* [ACTION ITEM]: Filter the lines below, keeping each one that holds "beside".

* [DATA RECORDS]:
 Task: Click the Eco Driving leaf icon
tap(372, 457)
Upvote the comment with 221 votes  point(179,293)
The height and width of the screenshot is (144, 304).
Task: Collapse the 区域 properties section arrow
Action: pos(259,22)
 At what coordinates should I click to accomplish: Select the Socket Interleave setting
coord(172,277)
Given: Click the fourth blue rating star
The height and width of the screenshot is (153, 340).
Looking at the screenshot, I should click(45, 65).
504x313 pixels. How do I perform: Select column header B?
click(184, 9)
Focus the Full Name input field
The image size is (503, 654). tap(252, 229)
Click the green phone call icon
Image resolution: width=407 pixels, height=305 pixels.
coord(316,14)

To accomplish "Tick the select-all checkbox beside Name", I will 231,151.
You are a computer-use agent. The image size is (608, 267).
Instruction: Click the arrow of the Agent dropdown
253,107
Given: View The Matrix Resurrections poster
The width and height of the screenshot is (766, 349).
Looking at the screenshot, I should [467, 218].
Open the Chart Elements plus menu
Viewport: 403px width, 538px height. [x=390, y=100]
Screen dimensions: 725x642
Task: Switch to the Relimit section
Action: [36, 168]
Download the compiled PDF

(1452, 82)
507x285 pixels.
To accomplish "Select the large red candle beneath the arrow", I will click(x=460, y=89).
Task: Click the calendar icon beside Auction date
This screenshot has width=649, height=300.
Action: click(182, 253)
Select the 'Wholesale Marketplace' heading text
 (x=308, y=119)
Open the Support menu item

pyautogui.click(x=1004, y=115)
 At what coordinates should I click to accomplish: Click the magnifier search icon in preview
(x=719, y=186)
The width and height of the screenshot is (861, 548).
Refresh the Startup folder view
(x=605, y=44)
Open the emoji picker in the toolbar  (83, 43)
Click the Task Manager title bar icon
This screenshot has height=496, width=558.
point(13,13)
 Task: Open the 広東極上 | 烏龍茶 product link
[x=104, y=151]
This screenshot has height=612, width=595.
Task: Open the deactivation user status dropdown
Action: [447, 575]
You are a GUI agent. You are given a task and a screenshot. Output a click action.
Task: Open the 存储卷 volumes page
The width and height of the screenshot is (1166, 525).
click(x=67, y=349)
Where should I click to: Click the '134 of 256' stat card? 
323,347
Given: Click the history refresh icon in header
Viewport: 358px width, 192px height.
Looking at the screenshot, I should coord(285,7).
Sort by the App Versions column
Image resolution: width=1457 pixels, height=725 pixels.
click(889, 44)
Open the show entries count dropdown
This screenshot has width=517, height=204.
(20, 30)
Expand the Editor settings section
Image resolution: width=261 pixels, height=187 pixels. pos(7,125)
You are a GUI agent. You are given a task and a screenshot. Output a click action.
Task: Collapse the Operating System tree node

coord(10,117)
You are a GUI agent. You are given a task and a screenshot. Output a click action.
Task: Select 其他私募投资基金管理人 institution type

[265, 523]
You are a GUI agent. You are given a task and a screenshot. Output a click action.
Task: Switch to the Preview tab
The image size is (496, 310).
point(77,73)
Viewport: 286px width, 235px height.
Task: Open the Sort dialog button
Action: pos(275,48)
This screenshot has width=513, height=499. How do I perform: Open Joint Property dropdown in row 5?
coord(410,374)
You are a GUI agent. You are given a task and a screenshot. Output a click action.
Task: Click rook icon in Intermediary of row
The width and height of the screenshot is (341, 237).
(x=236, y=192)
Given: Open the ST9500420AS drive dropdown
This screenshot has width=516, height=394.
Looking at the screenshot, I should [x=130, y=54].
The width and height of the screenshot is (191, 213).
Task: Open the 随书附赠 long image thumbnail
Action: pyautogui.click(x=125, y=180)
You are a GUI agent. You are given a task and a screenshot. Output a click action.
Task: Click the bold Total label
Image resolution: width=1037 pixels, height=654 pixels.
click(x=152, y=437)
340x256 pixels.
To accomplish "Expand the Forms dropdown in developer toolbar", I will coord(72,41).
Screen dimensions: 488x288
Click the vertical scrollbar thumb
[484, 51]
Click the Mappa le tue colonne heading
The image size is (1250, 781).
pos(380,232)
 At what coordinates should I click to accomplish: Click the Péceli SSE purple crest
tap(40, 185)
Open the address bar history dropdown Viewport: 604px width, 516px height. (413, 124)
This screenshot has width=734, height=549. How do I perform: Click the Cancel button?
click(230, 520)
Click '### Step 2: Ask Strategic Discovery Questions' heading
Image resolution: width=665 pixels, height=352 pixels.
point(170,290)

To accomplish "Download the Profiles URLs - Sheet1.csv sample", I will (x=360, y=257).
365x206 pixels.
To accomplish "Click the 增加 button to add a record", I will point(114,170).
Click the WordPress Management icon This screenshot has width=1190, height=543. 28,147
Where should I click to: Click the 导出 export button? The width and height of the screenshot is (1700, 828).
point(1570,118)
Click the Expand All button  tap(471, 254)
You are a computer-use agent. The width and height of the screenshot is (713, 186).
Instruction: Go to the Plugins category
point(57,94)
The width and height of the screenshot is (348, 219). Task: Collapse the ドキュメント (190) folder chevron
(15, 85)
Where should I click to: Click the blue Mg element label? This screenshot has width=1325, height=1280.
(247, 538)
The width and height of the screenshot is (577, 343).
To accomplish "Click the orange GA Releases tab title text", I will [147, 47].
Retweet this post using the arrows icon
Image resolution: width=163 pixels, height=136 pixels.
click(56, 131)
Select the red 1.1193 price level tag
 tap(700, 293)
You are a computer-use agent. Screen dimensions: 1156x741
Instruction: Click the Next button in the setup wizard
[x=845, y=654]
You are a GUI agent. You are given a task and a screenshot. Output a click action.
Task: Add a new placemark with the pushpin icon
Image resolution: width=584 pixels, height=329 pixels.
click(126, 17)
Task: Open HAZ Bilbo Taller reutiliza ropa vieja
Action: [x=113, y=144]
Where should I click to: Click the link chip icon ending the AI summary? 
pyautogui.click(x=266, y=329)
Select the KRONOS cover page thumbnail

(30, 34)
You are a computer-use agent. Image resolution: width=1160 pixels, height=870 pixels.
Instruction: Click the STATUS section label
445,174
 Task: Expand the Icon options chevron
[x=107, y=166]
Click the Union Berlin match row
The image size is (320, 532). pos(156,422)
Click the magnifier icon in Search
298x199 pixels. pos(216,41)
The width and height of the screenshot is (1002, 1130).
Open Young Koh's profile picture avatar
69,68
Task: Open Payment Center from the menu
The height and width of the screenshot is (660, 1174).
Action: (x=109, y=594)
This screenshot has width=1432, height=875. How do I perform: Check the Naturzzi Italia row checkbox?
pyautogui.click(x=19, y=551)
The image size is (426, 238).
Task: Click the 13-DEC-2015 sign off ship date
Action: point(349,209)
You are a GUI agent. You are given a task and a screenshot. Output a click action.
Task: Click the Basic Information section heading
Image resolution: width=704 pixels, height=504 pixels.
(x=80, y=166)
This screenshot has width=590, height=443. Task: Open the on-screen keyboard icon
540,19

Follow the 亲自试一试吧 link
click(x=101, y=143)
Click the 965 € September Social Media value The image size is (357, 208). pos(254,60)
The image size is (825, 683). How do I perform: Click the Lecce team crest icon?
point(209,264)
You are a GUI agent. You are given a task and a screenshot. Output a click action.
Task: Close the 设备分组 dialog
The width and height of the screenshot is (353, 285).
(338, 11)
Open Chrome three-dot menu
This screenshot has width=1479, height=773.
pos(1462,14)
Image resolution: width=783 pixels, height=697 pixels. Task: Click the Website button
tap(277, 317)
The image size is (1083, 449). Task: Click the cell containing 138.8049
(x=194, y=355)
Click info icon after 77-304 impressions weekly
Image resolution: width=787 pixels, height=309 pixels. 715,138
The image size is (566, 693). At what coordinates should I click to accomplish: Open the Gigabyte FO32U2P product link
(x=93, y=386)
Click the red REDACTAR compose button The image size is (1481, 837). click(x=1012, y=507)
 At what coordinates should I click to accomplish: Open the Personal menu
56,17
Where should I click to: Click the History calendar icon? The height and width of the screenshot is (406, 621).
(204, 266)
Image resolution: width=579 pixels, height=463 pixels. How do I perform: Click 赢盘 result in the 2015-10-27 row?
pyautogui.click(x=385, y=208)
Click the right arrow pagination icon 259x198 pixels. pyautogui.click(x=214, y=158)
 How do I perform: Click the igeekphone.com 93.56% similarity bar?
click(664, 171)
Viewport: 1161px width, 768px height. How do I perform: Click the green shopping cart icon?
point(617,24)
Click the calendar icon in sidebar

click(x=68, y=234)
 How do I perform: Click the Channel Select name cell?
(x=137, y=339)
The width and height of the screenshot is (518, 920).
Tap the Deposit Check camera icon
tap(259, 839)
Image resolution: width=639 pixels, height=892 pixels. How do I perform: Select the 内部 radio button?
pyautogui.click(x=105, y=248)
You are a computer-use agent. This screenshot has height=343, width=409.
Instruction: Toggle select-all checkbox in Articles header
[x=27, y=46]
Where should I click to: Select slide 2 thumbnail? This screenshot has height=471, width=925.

* [SOLUTION FOR THIS TASK]:
To accomplish "Tick the select-all checkbox beside Name", I will 231,151.
Task: Click the calendar icon beside Auction date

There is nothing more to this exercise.